_PAGE_.
>> begin

I seemed to do best on the outgoing tide, my thought is bait being washed out.  But the morning and evening are key.  Swim during the day.  But this was also later July.

 

If the surf isn't ideal for surf fishing, the pier should have some fish further out.  Spanish mackerel and blues will be from mid pier to the end.  Gotcha plugs seem to be the go to.  For these a smaller rod (7' medium) works best.  Similar set up with the braid and mono.  I also add an 18" section of 50# flouro.  I have found that they seem to hit Gotcha plugs from the side, as opposed to the casting spoons from behind.  Usually more in the schools out on the pier too.  Get a nice one on, then his buddy tries to steal it from his mouth and bites him free.  I have always read to stay away from steel leaders.  50# bite leader reduces bites too.  I went out one day using 20# flouro and had 4 plugs bit off in 20 minutes, put that bite leader on, bites went down a bit, but landed every fish.  Finding your own happy medium is key.

 

Other years we stayed further from the inlet and did well fishing sand fleas on pompano rigs (which we couldn't find any fleas last time there).  We caught mostly sea mullet (southern kingfish or whiting, they have many names), pompano and black drum.

>> end

_SHORT TASK_.
Can you return, word for word, the part of the fishing text starting with "Other years we" and going on through "and black drum."? The records have no connection to the fishing text.

_INFORMATION PROVIDED_.
>> begin

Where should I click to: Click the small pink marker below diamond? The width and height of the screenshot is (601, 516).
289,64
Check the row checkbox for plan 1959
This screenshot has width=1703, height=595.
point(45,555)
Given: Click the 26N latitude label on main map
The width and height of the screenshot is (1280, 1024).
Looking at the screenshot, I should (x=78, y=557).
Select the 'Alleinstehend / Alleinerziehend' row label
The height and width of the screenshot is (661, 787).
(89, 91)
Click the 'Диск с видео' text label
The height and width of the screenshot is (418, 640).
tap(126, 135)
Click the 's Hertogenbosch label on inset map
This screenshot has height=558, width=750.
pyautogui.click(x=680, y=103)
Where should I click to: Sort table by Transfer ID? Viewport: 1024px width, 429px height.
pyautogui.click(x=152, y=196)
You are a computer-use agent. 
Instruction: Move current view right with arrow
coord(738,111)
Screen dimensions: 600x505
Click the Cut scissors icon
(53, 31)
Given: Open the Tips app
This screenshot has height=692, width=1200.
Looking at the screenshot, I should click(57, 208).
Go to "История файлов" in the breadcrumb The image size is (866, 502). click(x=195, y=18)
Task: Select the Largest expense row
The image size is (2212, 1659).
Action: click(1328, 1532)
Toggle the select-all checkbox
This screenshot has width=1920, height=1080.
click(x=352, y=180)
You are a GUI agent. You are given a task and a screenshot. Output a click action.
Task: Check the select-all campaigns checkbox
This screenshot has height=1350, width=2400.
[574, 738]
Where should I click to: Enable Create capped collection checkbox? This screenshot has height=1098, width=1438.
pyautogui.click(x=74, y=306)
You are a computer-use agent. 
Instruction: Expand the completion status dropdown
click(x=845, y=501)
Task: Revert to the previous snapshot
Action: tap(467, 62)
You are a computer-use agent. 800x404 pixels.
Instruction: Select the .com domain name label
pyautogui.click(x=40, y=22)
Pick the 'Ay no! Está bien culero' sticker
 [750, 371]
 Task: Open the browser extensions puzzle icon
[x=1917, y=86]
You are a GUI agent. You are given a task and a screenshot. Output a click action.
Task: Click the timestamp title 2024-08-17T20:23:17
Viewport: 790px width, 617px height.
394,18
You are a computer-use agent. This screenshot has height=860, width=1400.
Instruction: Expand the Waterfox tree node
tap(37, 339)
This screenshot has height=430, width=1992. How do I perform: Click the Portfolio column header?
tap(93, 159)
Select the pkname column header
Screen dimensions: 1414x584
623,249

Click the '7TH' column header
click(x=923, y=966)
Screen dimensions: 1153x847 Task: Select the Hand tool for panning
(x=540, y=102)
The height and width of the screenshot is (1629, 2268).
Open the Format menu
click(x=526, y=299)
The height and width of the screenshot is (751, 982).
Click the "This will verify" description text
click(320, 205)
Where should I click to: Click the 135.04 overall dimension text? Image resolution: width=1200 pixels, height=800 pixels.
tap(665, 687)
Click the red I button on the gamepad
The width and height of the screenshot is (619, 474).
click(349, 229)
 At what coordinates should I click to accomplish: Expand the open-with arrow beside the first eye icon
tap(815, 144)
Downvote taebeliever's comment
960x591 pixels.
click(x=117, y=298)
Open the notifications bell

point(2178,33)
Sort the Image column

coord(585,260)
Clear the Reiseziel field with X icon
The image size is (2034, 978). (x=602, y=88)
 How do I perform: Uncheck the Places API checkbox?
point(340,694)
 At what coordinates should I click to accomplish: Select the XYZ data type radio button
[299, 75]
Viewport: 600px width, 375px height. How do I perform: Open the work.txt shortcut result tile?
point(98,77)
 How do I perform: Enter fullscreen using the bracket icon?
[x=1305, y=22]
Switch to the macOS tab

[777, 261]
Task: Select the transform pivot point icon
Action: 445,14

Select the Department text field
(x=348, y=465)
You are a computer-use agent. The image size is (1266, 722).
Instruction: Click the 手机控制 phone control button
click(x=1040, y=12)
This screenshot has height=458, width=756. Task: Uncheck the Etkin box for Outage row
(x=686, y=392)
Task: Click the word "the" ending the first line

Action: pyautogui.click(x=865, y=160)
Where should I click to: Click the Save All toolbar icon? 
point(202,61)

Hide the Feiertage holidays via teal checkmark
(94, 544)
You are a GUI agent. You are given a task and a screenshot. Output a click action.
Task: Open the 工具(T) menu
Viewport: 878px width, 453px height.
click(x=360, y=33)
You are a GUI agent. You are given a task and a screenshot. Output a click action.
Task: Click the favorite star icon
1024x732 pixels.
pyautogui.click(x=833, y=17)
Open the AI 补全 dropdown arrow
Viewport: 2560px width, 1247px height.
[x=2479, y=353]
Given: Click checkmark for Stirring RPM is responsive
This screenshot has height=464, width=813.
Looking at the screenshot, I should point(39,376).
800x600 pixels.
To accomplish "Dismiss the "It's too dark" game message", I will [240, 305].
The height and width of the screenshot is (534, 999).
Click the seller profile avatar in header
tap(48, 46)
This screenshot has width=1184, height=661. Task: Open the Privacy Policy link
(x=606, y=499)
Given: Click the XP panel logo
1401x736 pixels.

>> end

_ANSWER TO THIS EXERCISE_.
Other years we stayed further from the inlet and did well fishing sand fleas on pompano rigs (which we couldn't find any fleas last time there).  We caught mostly sea mullet (southern kingfish or whiting, they have many names), pompano and black drum.